17 luglio 2012 Lascia un commento
L’invasione aliena nell’epoca dell’informazione in tempo reale, s’amplifica nell’incapacita’ dell’individuo di distinguere la realta’ dalla finzione, nel confondere la bidimensionalita’ delle storie televisive laddove e’ talvolta impossibile valutare dove finisca la tragedia ed inizi il sensazionalismo. Non essendo mai stati invasi ne’ attaccati sul loro territorio, salvo alcune tragiche eccezioni, gli americani hanno piu’ volte manifestato un sottile e perverso piacere nel riprendersi conquistati e smarriti, vedere le loro pacifiche strade invase da qualcosa o qualcuno che sappia turbare per sempre la vita dei cordiali cittadini.
Questo e’ il soggetto del film, dove senza se senza ma, una razza aliena decide che e’ giunto il momento di colonizzare la Terra e non un avviso, un messaggio o un accenno di discussione prima della distruzione.

-*-*-

→ Consegna: Per favore, trascrivi una parte del testo sull'invasione aliena: comincia dalle parole "Questo e’ il" e fermati dopo le parole "prima della distruzione.". Le righe non hanno alcun legame con il testo sull'invasione aliena.

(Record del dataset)
-*-*-

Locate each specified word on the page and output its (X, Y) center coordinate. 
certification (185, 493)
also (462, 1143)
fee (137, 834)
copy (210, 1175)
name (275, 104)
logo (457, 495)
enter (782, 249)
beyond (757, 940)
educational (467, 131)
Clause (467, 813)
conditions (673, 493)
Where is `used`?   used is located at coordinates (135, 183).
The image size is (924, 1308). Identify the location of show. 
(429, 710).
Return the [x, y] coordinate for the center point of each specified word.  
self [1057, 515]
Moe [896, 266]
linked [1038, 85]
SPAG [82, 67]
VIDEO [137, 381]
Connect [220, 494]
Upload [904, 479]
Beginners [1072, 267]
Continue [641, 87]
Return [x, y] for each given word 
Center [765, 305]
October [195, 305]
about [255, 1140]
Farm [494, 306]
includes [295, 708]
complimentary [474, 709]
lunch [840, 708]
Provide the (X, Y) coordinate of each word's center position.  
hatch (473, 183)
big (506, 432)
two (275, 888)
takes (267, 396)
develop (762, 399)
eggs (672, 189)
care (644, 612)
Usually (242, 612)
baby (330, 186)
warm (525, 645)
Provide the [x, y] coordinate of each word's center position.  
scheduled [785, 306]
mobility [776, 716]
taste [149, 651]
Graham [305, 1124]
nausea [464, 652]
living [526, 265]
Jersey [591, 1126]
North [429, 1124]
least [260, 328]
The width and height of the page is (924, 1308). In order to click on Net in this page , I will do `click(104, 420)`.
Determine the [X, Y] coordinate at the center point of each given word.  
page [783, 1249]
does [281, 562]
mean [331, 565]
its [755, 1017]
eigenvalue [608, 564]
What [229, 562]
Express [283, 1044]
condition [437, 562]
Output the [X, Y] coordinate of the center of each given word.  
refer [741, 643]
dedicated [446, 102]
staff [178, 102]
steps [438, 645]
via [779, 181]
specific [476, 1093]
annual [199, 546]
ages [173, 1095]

-*-*-

→ Risultato:
Questo e’ il soggetto del film, dove senza se senza ma, una razza aliena decide che e’ giunto il momento di colonizzare la Terra e non un avviso, un messaggio o un accenno di discussione prima della distruzione.